(Data records)

┄┄┄┄┄┄┄┄┄┄

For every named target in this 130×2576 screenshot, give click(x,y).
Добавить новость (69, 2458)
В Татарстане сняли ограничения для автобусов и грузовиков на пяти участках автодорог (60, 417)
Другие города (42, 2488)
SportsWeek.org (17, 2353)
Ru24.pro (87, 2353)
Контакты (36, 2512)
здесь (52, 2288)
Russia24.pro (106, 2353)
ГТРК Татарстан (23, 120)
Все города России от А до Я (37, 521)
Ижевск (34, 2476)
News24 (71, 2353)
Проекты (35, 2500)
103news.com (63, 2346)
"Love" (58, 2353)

┄┄┄┄┄┄┄┄┄┄

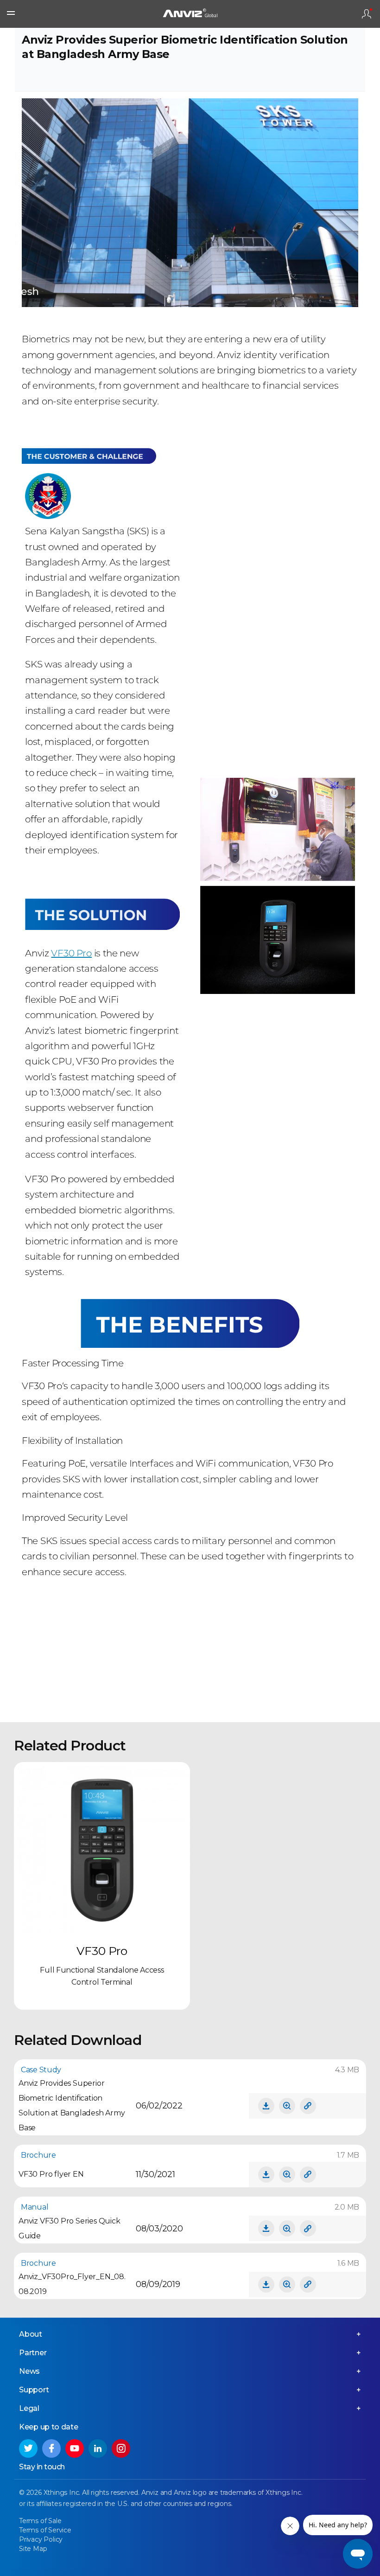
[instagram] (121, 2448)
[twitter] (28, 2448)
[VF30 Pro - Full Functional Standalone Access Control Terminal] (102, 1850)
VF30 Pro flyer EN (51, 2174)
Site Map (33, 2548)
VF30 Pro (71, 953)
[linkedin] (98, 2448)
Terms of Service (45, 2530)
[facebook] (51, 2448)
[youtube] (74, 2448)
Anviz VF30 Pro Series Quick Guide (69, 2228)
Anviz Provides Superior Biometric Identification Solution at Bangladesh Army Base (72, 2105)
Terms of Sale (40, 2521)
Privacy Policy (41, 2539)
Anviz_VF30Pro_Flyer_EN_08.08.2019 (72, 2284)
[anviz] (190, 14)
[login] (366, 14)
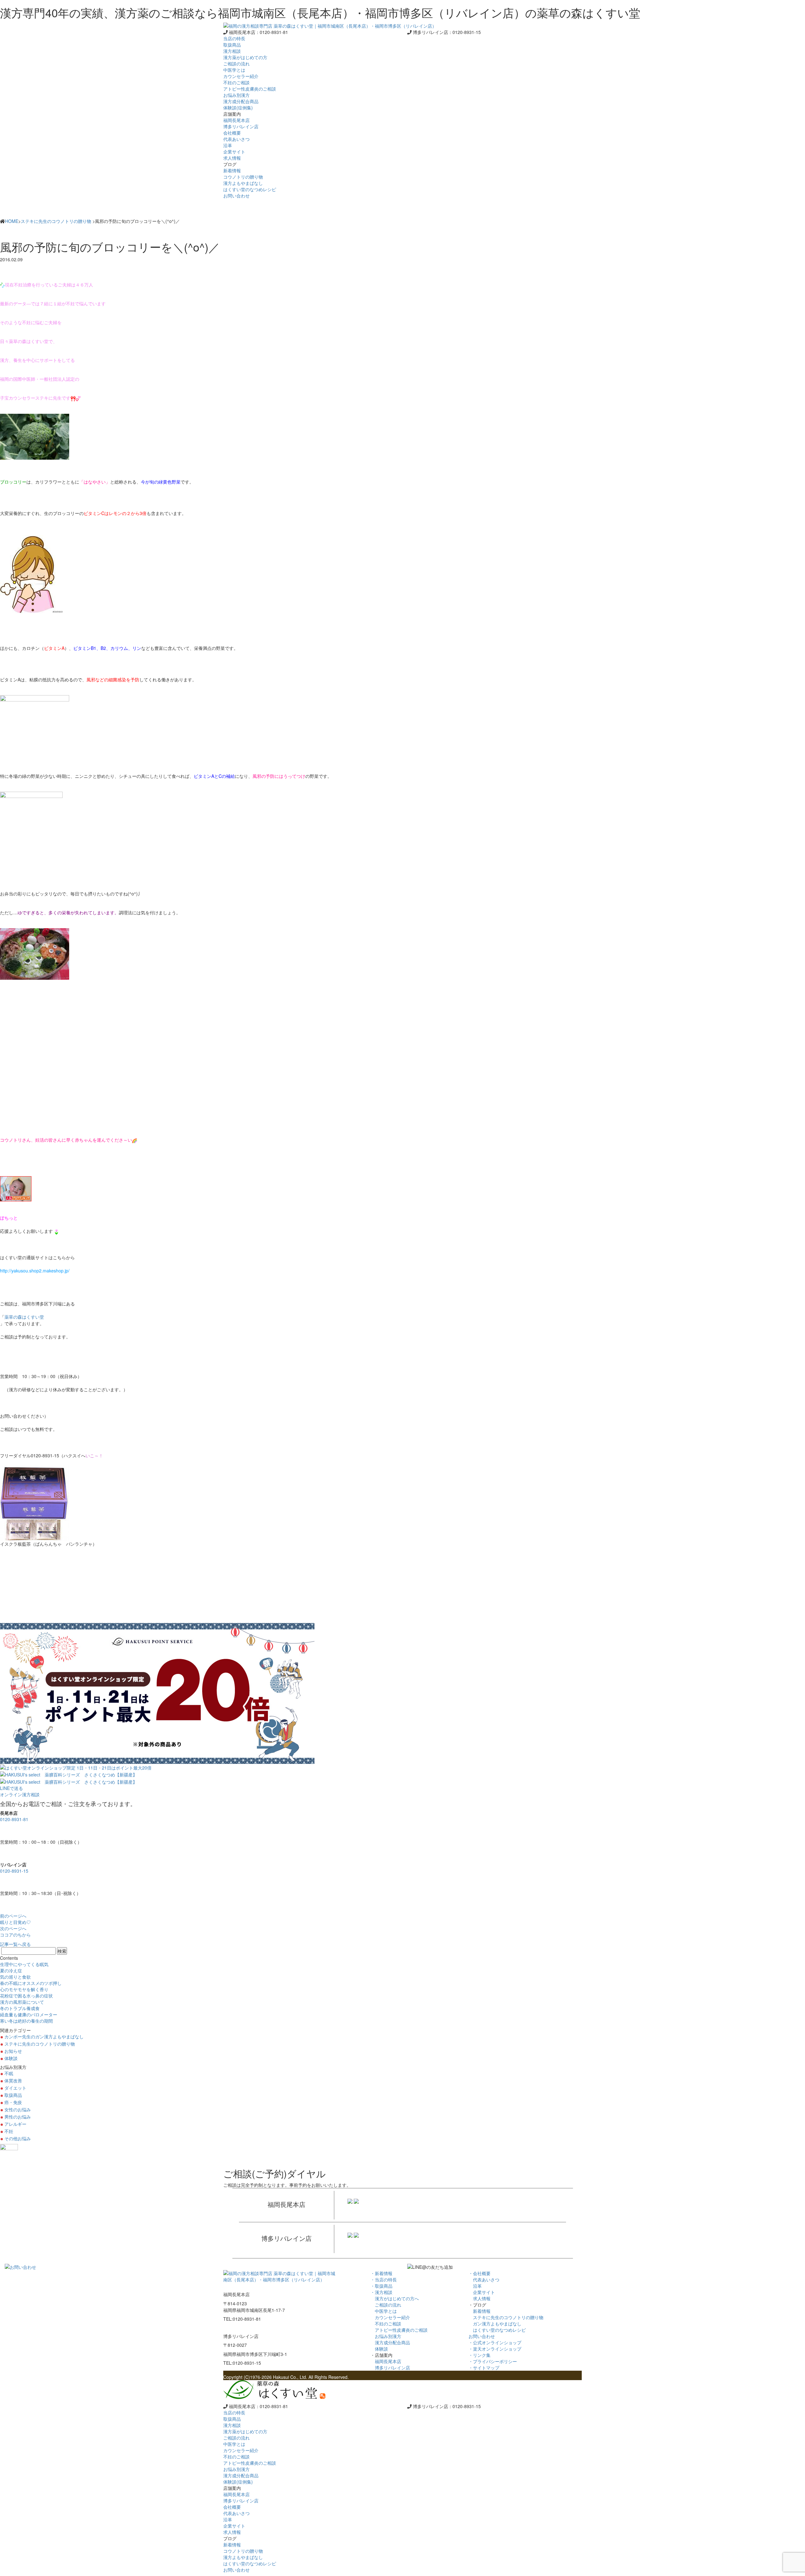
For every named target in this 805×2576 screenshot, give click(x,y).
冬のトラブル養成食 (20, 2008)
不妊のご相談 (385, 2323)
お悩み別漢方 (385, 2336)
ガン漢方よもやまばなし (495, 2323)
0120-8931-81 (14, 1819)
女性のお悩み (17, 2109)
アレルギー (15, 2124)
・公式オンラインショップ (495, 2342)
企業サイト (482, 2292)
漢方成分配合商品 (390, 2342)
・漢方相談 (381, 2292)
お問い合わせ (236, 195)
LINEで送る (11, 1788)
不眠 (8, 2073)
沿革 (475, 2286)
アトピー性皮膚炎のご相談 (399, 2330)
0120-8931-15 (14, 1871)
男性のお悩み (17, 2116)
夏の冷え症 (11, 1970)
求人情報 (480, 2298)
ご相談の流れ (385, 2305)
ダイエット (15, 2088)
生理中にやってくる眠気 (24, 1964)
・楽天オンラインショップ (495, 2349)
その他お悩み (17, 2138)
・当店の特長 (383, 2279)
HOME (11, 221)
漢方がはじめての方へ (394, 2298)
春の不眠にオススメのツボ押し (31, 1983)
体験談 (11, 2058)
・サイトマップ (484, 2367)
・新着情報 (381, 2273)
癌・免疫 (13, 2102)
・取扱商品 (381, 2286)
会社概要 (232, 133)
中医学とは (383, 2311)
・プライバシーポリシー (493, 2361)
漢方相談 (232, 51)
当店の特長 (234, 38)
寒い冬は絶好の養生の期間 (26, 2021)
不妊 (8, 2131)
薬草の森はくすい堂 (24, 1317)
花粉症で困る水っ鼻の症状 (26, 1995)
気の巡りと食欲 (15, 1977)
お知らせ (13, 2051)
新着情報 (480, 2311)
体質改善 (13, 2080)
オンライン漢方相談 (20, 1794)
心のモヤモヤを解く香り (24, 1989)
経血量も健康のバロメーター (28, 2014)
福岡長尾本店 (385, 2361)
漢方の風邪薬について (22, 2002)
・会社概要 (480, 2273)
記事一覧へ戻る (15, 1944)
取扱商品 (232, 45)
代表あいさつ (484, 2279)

┄┄┄┄┄┄┄┄┄┄

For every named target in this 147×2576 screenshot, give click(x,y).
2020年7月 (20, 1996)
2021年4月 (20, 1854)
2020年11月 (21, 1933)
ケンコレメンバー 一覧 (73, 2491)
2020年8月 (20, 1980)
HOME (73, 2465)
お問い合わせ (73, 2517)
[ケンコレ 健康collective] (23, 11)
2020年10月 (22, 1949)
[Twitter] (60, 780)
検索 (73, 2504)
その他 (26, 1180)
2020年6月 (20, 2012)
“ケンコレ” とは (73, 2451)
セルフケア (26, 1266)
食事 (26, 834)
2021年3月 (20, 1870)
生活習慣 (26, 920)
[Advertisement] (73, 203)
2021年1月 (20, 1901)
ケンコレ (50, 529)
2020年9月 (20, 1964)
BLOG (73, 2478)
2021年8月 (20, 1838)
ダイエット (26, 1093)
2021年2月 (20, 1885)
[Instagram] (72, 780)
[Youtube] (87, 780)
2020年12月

┄┄┄┄┄┄┄┄┄┄

### TASK DESCRIPTION
Return, with no change at all, every line in the entries above from the line containing "For every named target in this 130×2576" through the line containing "Ru24.pro (87, 2353)".

### EXERCISE OUTPUT
For every named target in this 130×2576 screenshot, give click(x,y).
Добавить новость (69, 2458)
В Татарстане сняли ограничения для автобусов и грузовиков на пяти участках автодорог (60, 417)
Другие города (42, 2488)
SportsWeek.org (17, 2353)
Ru24.pro (87, 2353)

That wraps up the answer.